Stored data
--*--
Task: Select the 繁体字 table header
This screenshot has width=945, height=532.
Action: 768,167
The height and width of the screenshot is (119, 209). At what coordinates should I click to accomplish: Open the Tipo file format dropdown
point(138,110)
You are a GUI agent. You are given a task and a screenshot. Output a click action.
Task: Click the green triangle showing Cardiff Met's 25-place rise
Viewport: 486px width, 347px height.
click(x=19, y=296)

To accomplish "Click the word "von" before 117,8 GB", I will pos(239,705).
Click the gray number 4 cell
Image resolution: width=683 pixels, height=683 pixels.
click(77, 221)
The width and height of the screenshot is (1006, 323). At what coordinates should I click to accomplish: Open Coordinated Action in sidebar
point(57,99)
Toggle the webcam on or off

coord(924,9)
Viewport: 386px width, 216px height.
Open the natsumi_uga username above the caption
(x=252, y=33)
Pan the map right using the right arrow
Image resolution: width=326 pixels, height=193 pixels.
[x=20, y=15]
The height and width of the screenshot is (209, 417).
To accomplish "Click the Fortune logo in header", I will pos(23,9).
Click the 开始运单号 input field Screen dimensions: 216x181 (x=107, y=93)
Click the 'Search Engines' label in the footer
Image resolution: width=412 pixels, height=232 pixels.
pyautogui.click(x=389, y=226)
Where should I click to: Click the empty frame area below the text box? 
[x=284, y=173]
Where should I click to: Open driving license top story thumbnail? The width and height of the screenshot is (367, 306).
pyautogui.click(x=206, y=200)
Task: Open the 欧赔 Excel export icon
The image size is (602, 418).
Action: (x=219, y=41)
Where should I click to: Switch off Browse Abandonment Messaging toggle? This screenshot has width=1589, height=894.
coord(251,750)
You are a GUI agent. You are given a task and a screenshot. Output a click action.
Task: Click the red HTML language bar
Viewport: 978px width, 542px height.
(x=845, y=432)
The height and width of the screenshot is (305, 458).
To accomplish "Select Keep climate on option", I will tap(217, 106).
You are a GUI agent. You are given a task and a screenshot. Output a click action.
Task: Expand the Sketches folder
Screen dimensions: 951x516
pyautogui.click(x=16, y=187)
--*--
__WORK REQUEST__. In the records above, find the line with "Toggle the webcam on or off"; write out exactly that line and each one after it, stopping after the line with "Click the 开始运单号".

__ANSWER__.
Toggle the webcam on or off

coord(924,9)
Viewport: 386px width, 216px height.
Open the natsumi_uga username above the caption
(x=252, y=33)
Pan the map right using the right arrow
Image resolution: width=326 pixels, height=193 pixels.
[x=20, y=15]
The height and width of the screenshot is (209, 417).
To accomplish "Click the Fortune logo in header", I will pos(23,9).
Click the 开始运单号 input field Screen dimensions: 216x181 (x=107, y=93)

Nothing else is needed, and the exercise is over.